「庭の片隅の私(ボケの花)」
昔からの習慣で寝る時に何かしらの本を読みながらでないと眠れないタイプであった。
本を持って読んでいて、やがて眠くなっていつの間にかバッタリと眼鏡を掛けたまま
寝入ると言うことが多い。その所為かよく見る夢もとてもハッキリ見えるようで、
総天然色の様な気がする。
夢に色があるのは精神的に一寸怪しいと言う説もあるとか。しかしモノクロサイレント
よりはよっぽど楽しく良いものだ。
本を丁度読み切ってしまっても眠れぬ時は深夜放送を聞いている。するとこれは耳の問題が
ありかなり聞こえ難くなって居るので、ハッキリ意味が聞き取れない事が多い。
それでも無音、サイレントのあの耳の奥がジーンとするような静寂よりは良い。
或る晩、途切れ途切れに「今日は一番若い」とか何とか言っているのがやっと聞き取れた。

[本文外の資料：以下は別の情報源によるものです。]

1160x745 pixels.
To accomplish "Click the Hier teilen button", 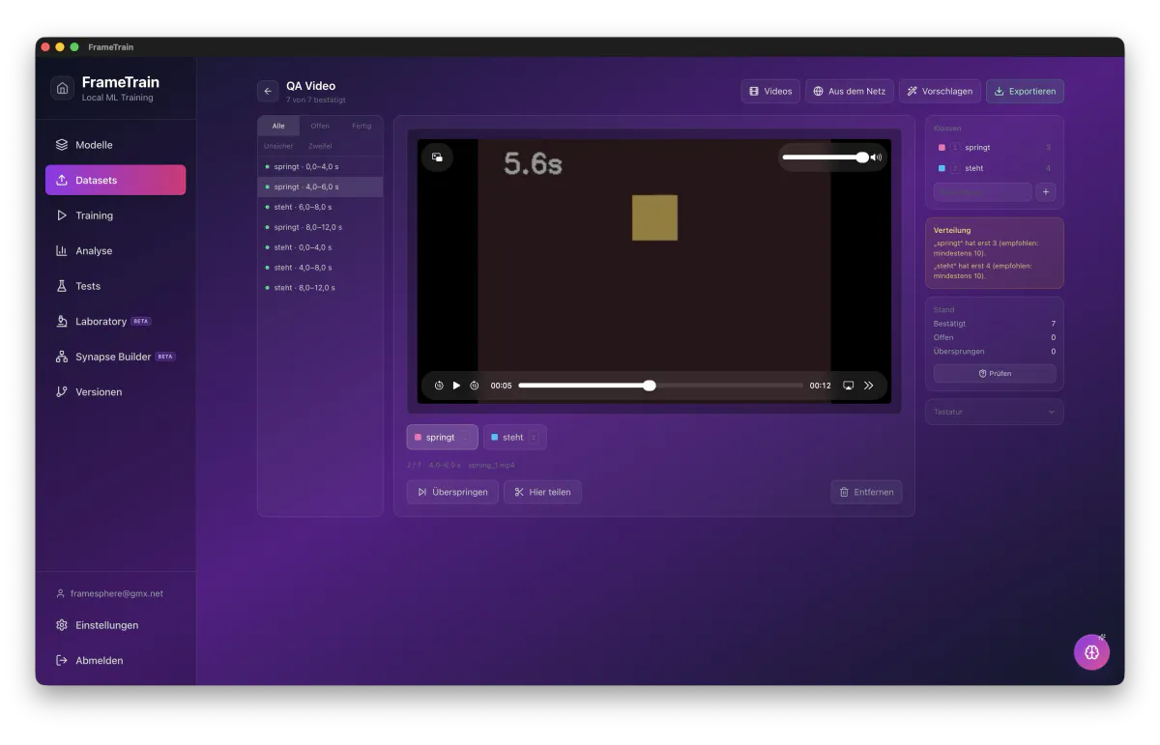I will [x=542, y=492].
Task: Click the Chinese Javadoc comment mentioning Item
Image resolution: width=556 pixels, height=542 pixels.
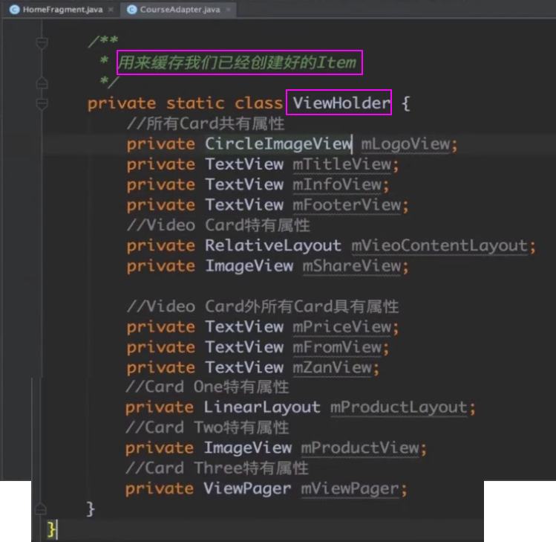Action: click(238, 63)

本の題名なのか、何か歌の文句なのか、何だろうと考えてしまってよけいに眠れなかった。
私の勝手な解釈だが、自分の人生の中で今が一番若いという事で、これからの人生の中では
今が一番若く明日は今日よりも年を取っているのだ。だから……、
という教訓的な言葉なのだろうか。慰め励ましの言葉であろうか。
成程、今日の自分は明日の自分、明後日の自分より、ましてや来年の自分等より若いのであって、
今日のこの若さはもう二度とない。だから今日というこの一番若い日を無駄にするな、真摯に生き
なさいという教えの言葉だろうかなぁ、それとも考え過ぎかなぁなんて考えていたらやっと眠りに
ついたようだった。今朝起きた私は一番若いわけだ。
でも昨日と変わらずあまり実感として感じられなかった。